Arty and Joe explained how they had met him.
‘Didn’t you know we were looking for him? Didn’t you hear the wireless? Every policeman in the country has been looking for him.’
Joe widened his eyes to feign surprise. ‘We didn’t know,’ he said. ‘We haven’t got any wireless. There’s a telephone there. Old Tom could ha’ told us. He didn’t say anything about it.’
‘How did you find out he was here?’ Arty asked.
‘We had a couple of reports. Old Tom, and Red Flaherty from the Blue told the storekeeper at Bruce Bay. This kid’s a menace. He burnt his house down. He’s got to go before the Children’s Court.’
‘No kid’s a menace,’ Joe said. ‘You jus’ got to handle them the right way.’
‘Don’t make any mistake about this one.’
‘You ask Arty then. Arty—have we had any trouble with him?’
‘He’s been a bloody good kid, I don’t care what you say,’ Arty said. ‘Listen, Sergeant. He’ll come back with us. Give us a couple of days and we’ll land back at Coal Flat with him and hand him over to old Rae.’
The constable wasn’t used to much trouble in his district. He was so pally with his neighbours that it hurt him when now and again he had to act against them, even when he made a routine raid of the pub after hours. The sergeant, too, prided himself on knowing how to handle a situation tactfully. He would have liked to take their assurance that they would get Peter back home within a few days. But there had been so much publicity that he was afraid of a blister if anything went wrong.

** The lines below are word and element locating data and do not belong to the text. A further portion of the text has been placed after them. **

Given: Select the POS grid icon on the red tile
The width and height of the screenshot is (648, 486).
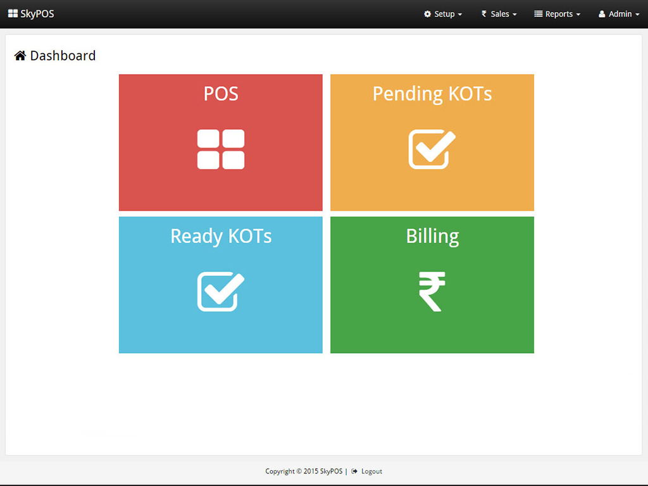Looking at the screenshot, I should point(220,150).
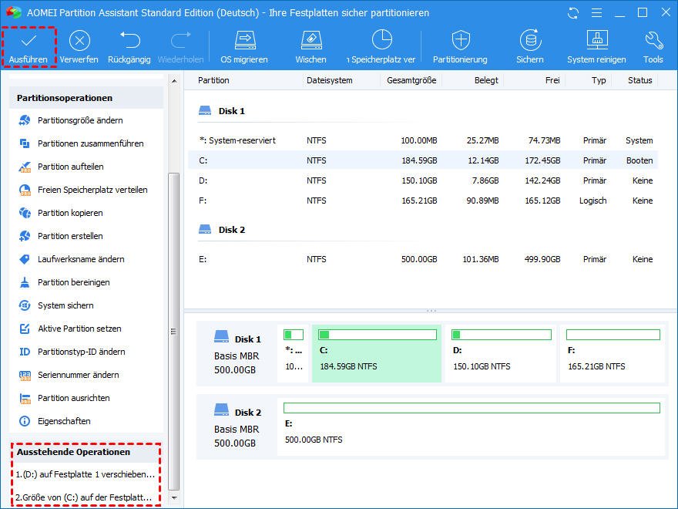Select Partitionen zusammenführen operation
The image size is (678, 509).
pos(90,143)
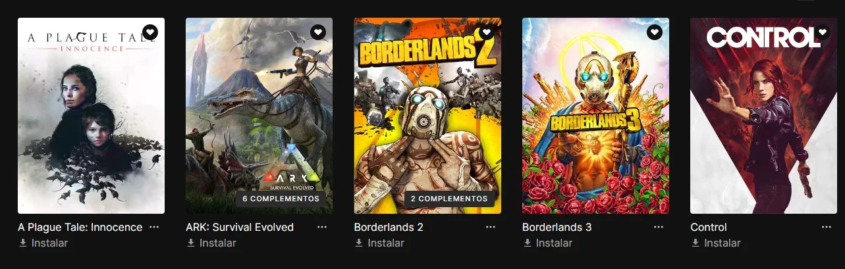
Task: Click download icon under Control
Action: coord(695,243)
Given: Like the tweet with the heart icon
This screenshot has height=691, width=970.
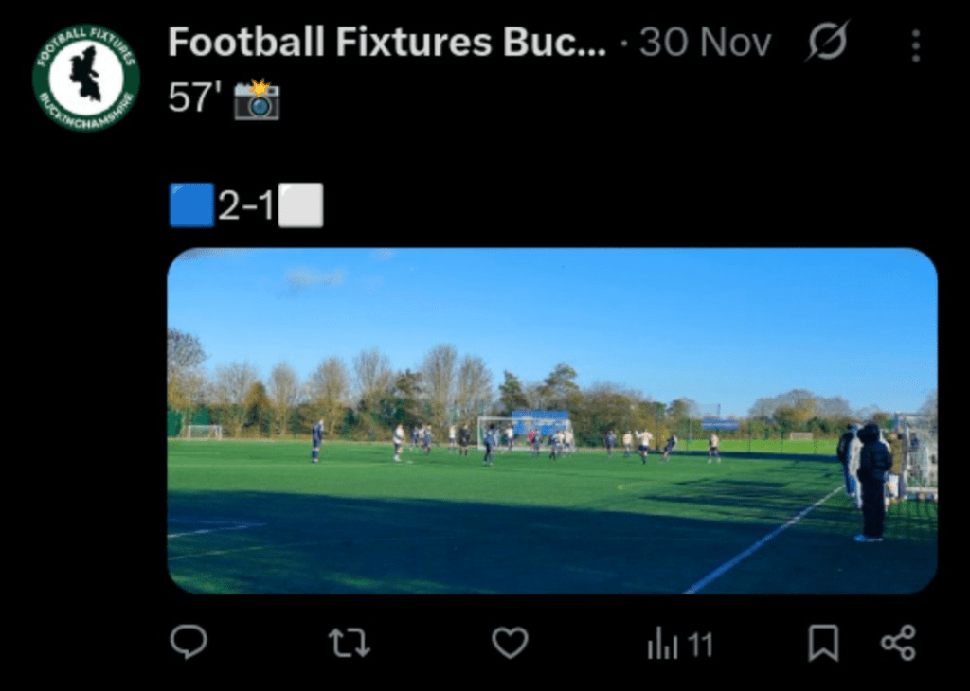Looking at the screenshot, I should (x=510, y=644).
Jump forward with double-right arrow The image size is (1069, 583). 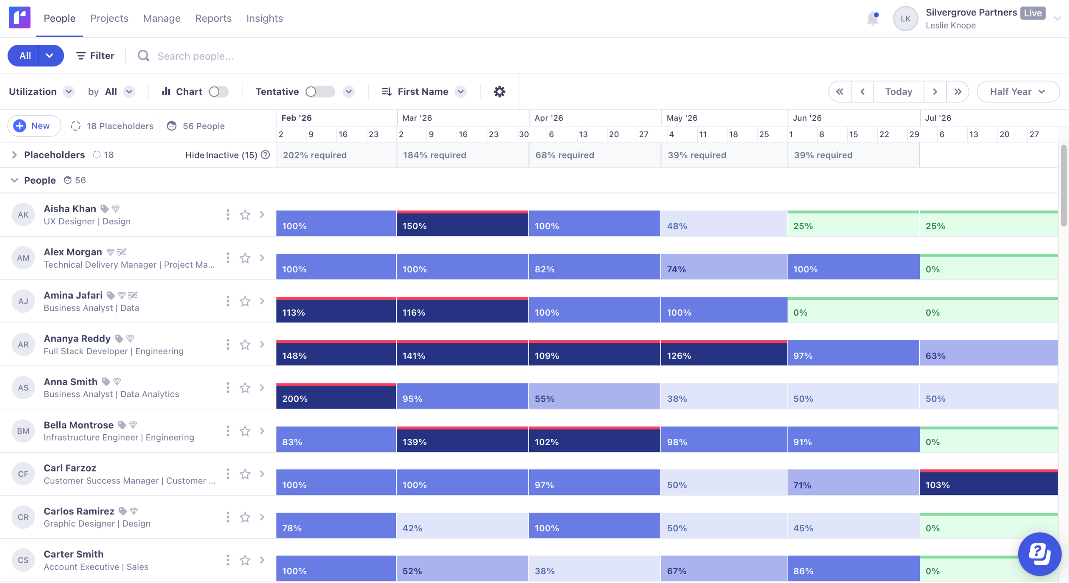coord(958,91)
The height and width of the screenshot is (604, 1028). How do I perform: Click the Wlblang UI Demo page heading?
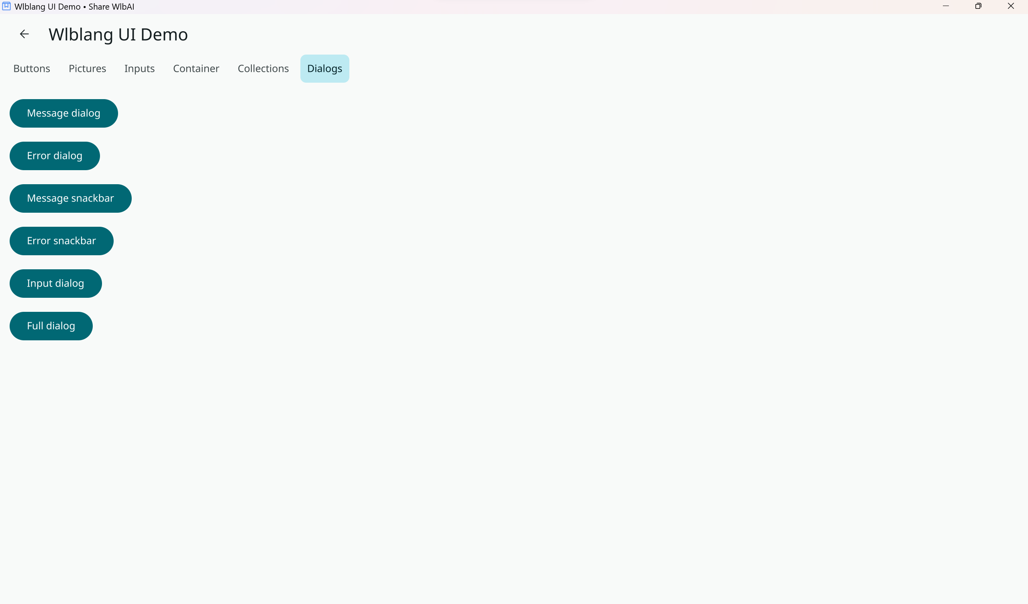[118, 35]
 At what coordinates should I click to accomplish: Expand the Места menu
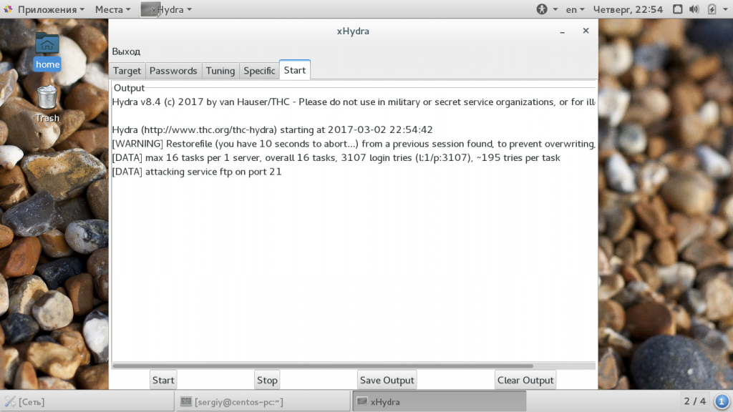[112, 9]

‘It’s no good,’ he said. ‘It’s not allowed.’ After a good deal of argument they hit on a compromise. Arty would go with the sergeant and Peter and fly out. The constable would tramp with Joe to Paringa and ride back to Whataroa.
Joe went upstream and whistled for Peter who peered stealthily out of a maanuka clump. ‘Arty’ll go with you,’ Joe said. But Peter was doubtful and kept his distance from the policeman. Joe and Arty between them talked him round.
They saw Joe and the constable across the Maori, and they set off down the long strand of grass, Peter slipping back into his old familiar sullenness. He was like a soldier returning from leave to a camp he hates.